“If you shut the door to all errors truth will be shut out.” R. Tagore
If I close my eyes I can feel the sting of tears held back after a classmate made a hurtful remark towards me when I was in elementary school. I also remember failing a term paper in high school, not being invited to join a membership club I yearned to be part of at college and the failing to get a scholarship I wanted for grad school. Plainly said, failure.
Those things happened; they were real. They etched into my life an emotional relationship with the assessment of failure that is part of me to this day. This cultural and personal assessment of failure has a profound impact on me. It’s caused me to respond in the moment as unworthy, flawed and “less than.” I guess I’m not alone in those beliefs.
I’m older now; wiser and more experienced. Even so, just last month I had a call from a client following up on an email that started by saying “it’s always hard to give less than positive feedback.” I knew what was coming and connected once again with the embodiment of what it has meant to me to fail. My reaction came from a deep unsettling attack on who I am. That sense of identity so profound and private of competence and completeness is taking a public “shellacking” and my body doesn’t like it.
In that moment I listened to my breathing. It was shallow and short. I noticed my thoughts speed up and I began to sift through them at lightning speed – going through the logic, testing them out, discarding some, mulling over others. I began tossing them around like a bunch of loose papers. I ran through some trial decisions – call back immediately, defend myself, find out what happened, deny the whole thing – even take a nap! I couldn’t decide but I couldn’t shake it off either.
This recent experience of failure hit with a power that shook me into the realization of what it means to take a stand for something. The sensation was so gripping and intense that I knew I needed to face it. It became clear to me that there was something beyond survival that I truly cared about. As I sat with the knowledge that I am a person who deeply values the freedom and the capacity I have as a human being to choose my response to any circumstance, my mood turned from chaos and confusion to acceptance and hope.
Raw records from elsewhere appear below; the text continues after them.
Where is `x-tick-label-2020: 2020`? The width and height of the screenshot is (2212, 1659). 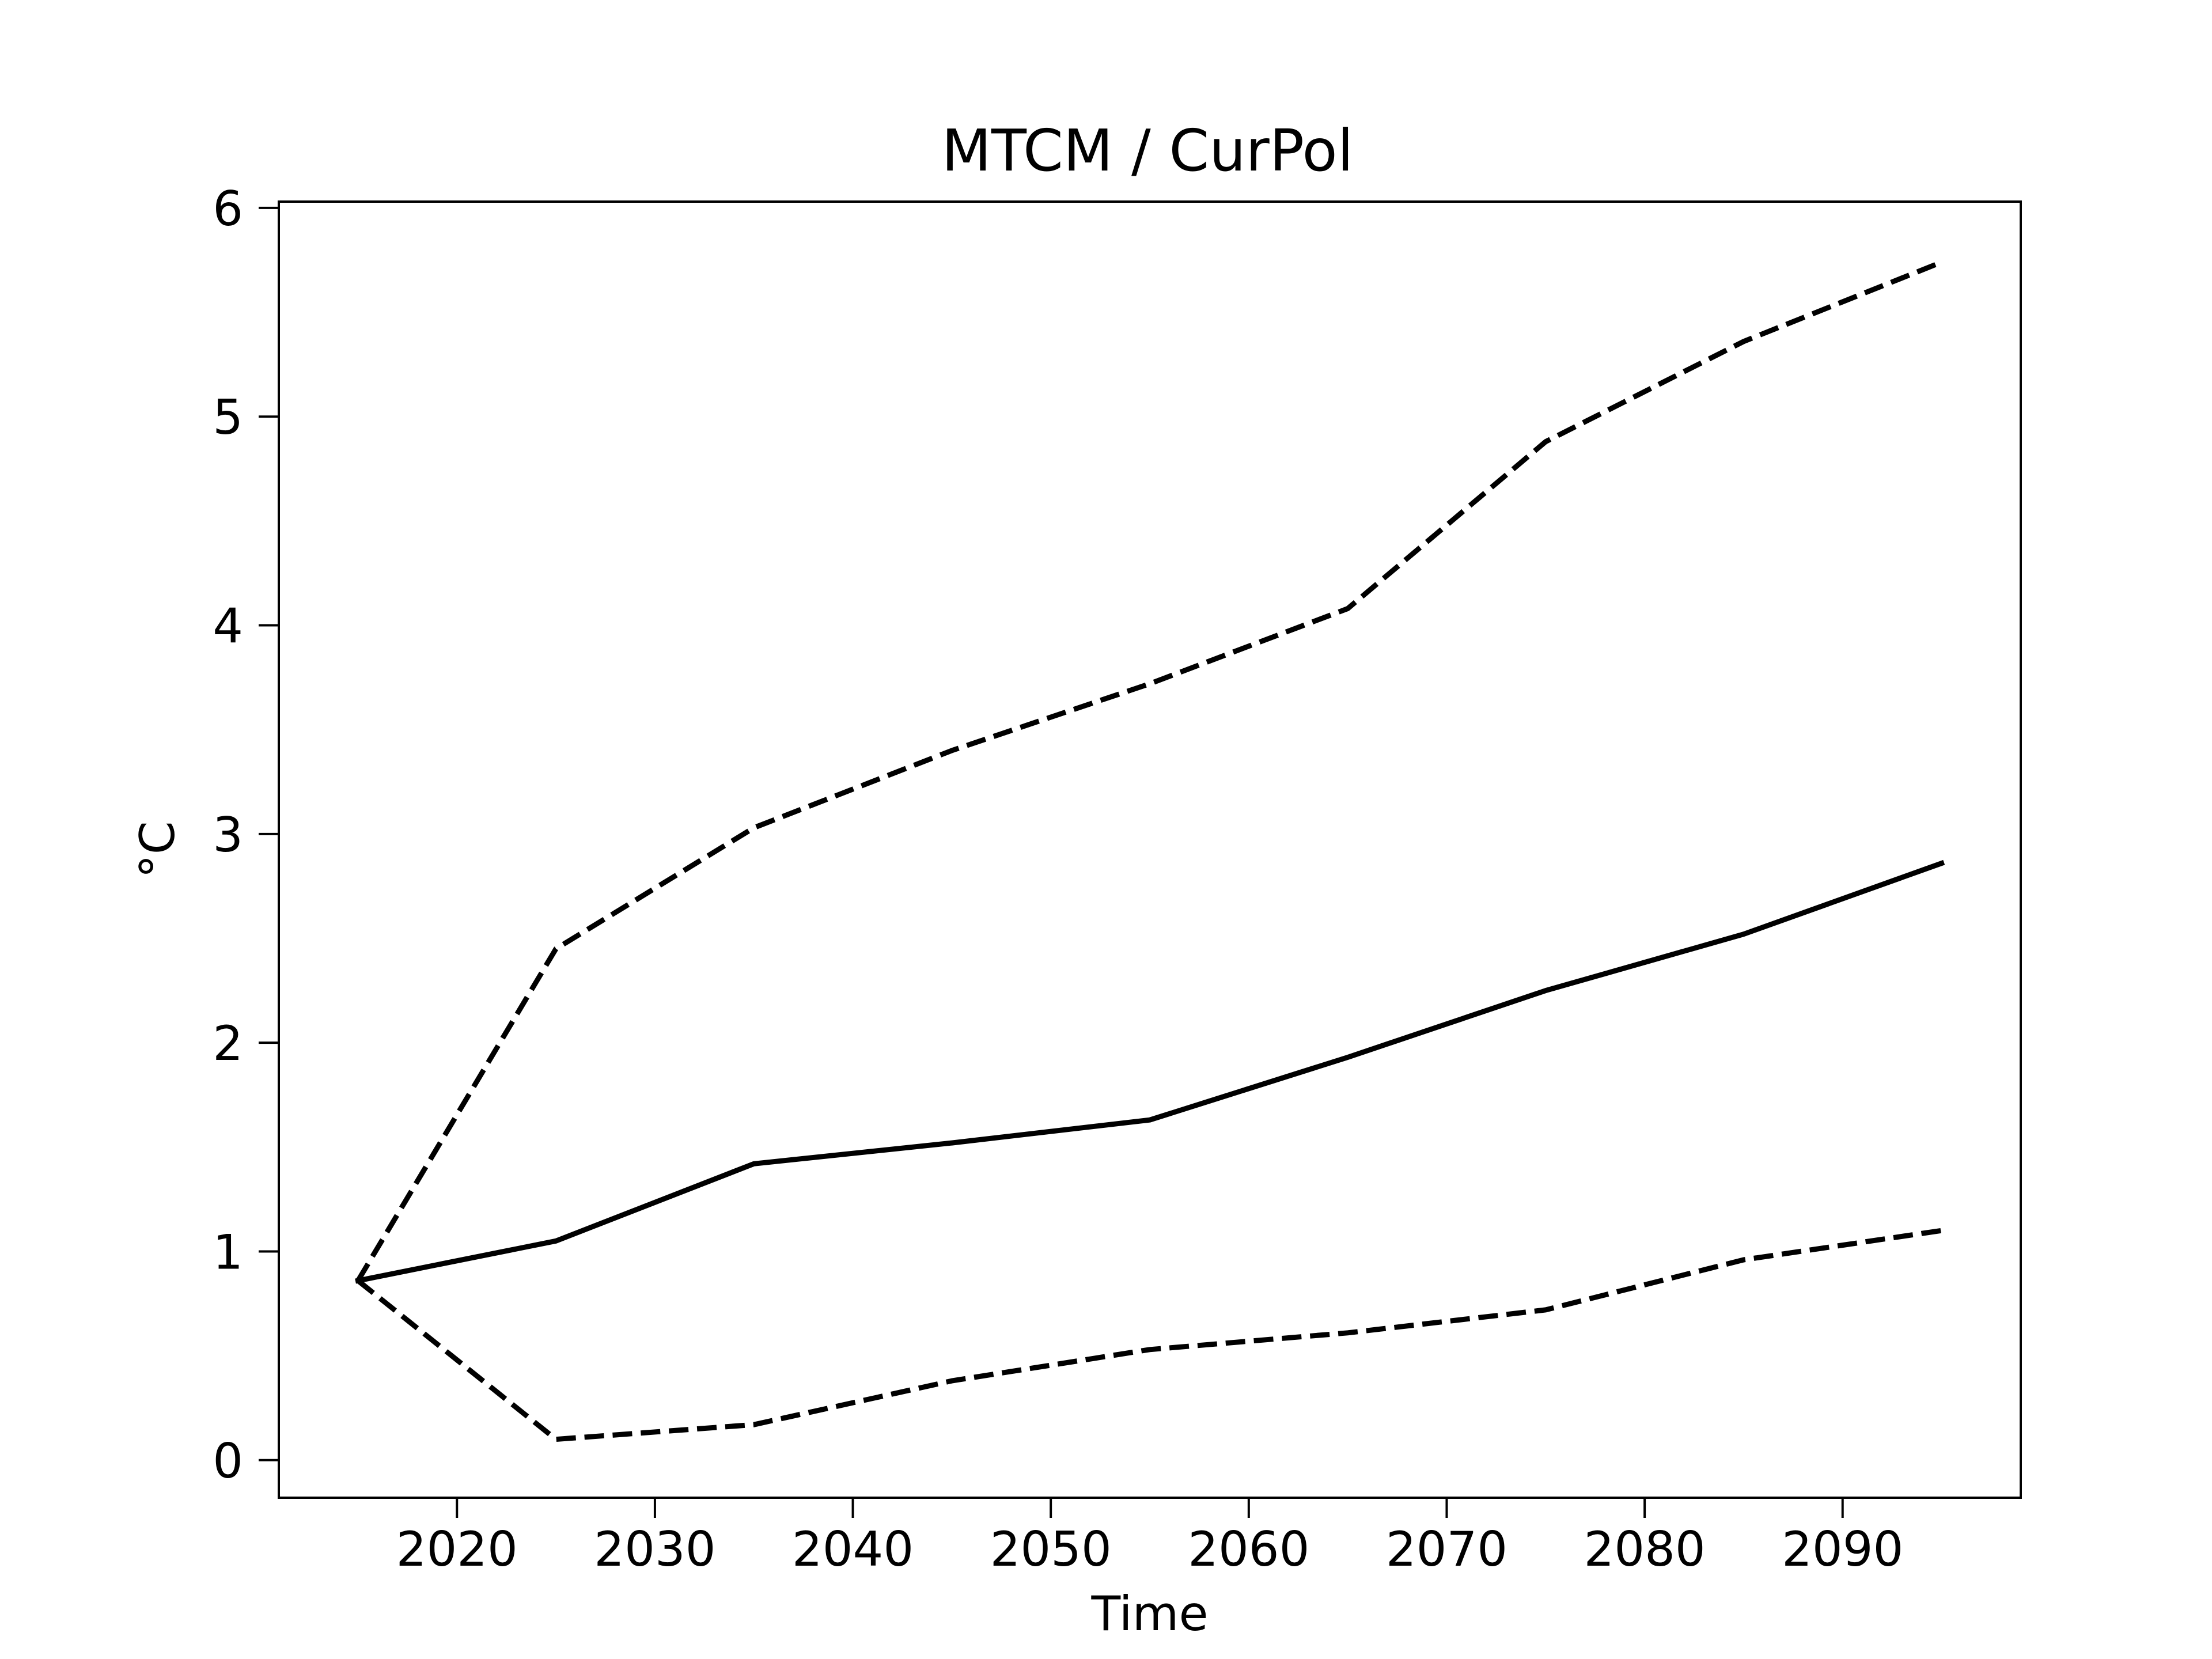
x-tick-label-2020: 2020 is located at coordinates (457, 1549).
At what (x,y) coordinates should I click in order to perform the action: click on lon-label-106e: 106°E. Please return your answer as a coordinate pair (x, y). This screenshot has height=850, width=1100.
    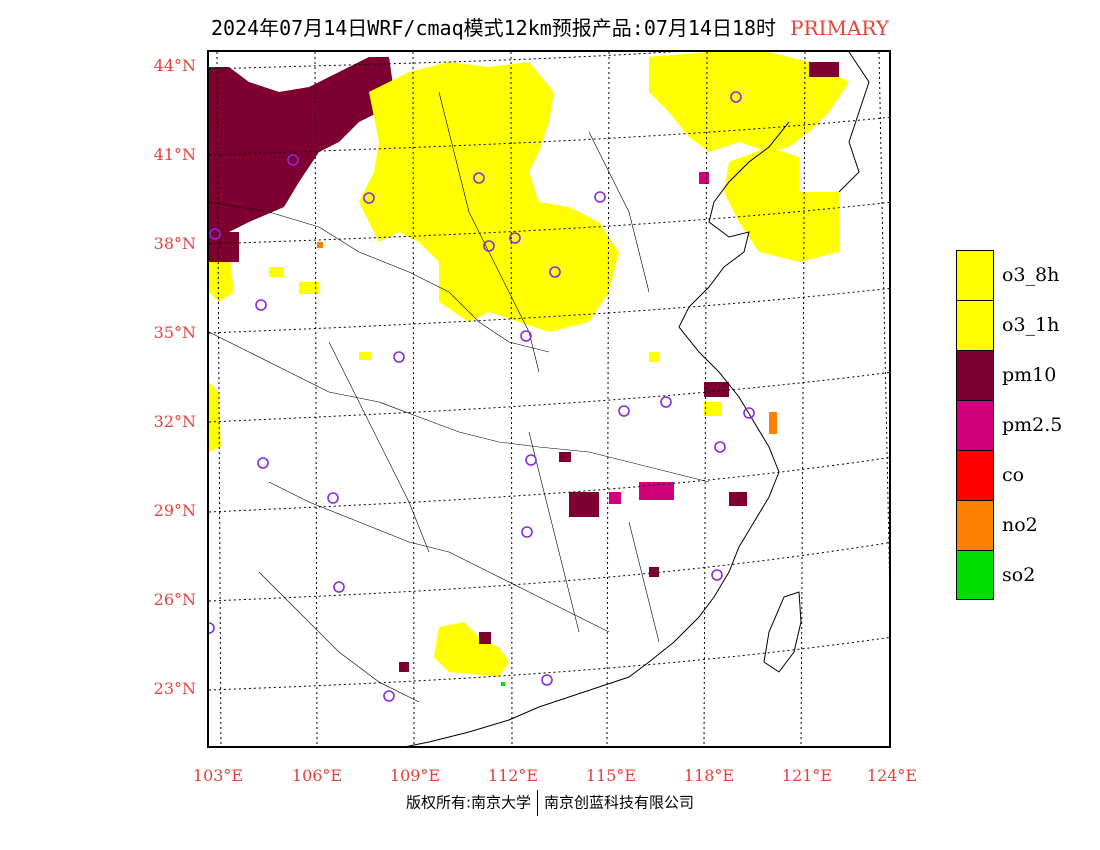
    Looking at the image, I should click on (317, 776).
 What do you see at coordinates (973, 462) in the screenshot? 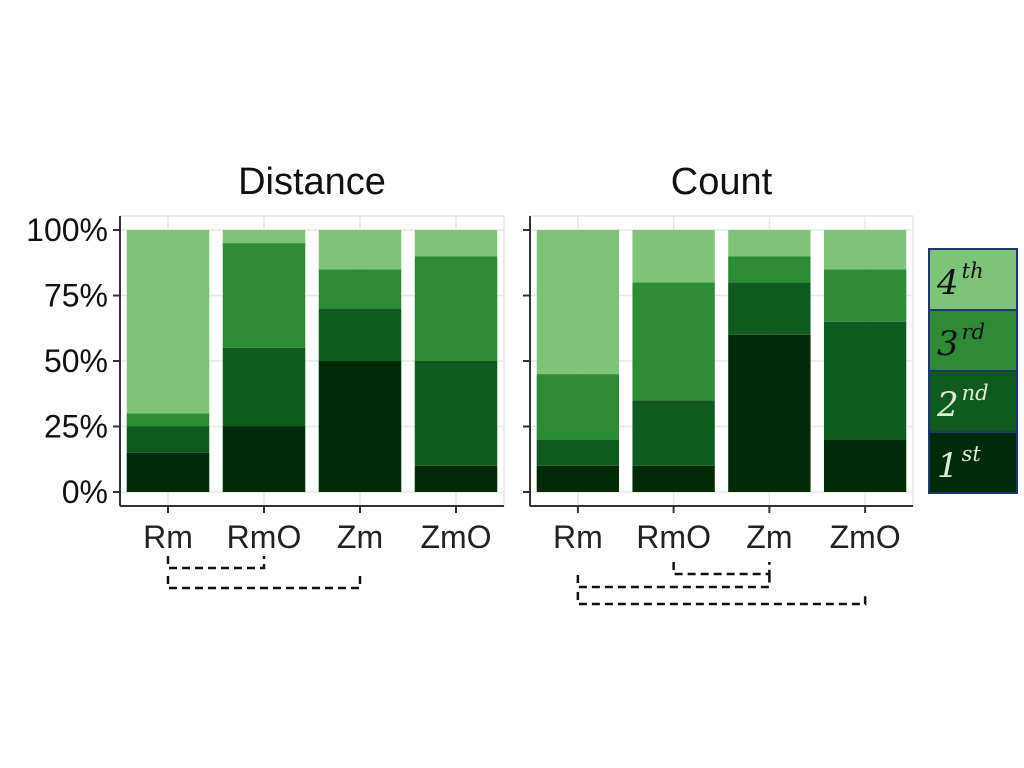
I see `legend-swatch-1st` at bounding box center [973, 462].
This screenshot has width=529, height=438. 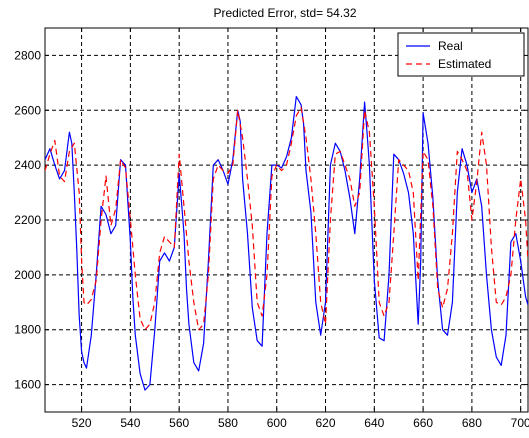 What do you see at coordinates (28, 275) in the screenshot?
I see `y-tick-label: 2000` at bounding box center [28, 275].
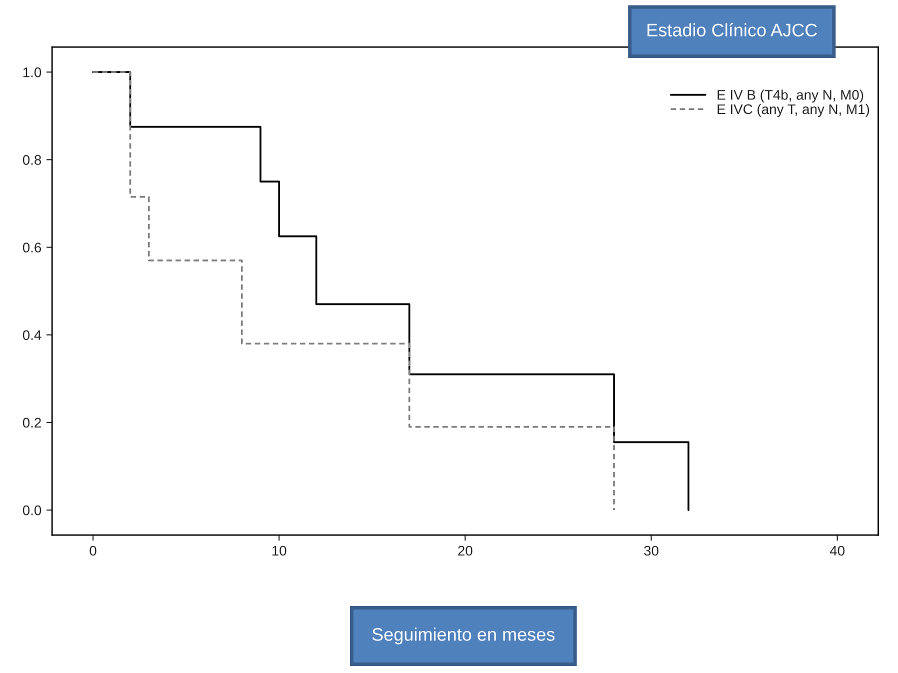 The width and height of the screenshot is (898, 673). What do you see at coordinates (32, 72) in the screenshot?
I see `y-tick-label: 1.0` at bounding box center [32, 72].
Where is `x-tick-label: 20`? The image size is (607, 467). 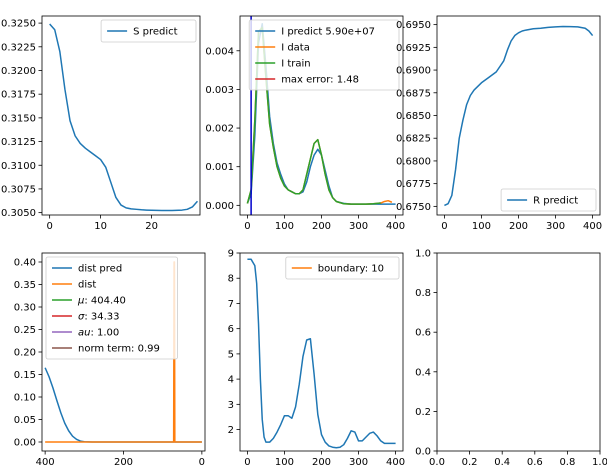 x-tick-label: 20 is located at coordinates (152, 226).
When I put myself in my client’s position, and I imagined the impact of being heard and considered – a hope arose in me that from this failure I could take a stand for what I care about. I wasn’t a victim and this moment was less about my worth and more about my commitment. I needed to act on my commitment to being the me who takes responsibility for all of me. My thoughts turned to inviting a dialogue, being present to my client and listening with my whole self to what it’s like to work with me. I’d be curious and tentative and open to what I might do to move forward and what to do differently the next time. I’d look straight at that other person and take a stand for the human experience of failure.
As I went through this process – which took the better part of a week – I was able to I have the conversation with my client in a way that we both benefited. I’ve felt a sense of integrity, wholeness and levity since then. I’ve also realized that this is very different from my relationship with success. Don’t get me wrong – I’d rather succeed than fail. The truth is that life gifts us both success and failure. But by standing up for failure, I’m no longer in the shadow, but have peeked out from behind the curtain and been rewarded with the light.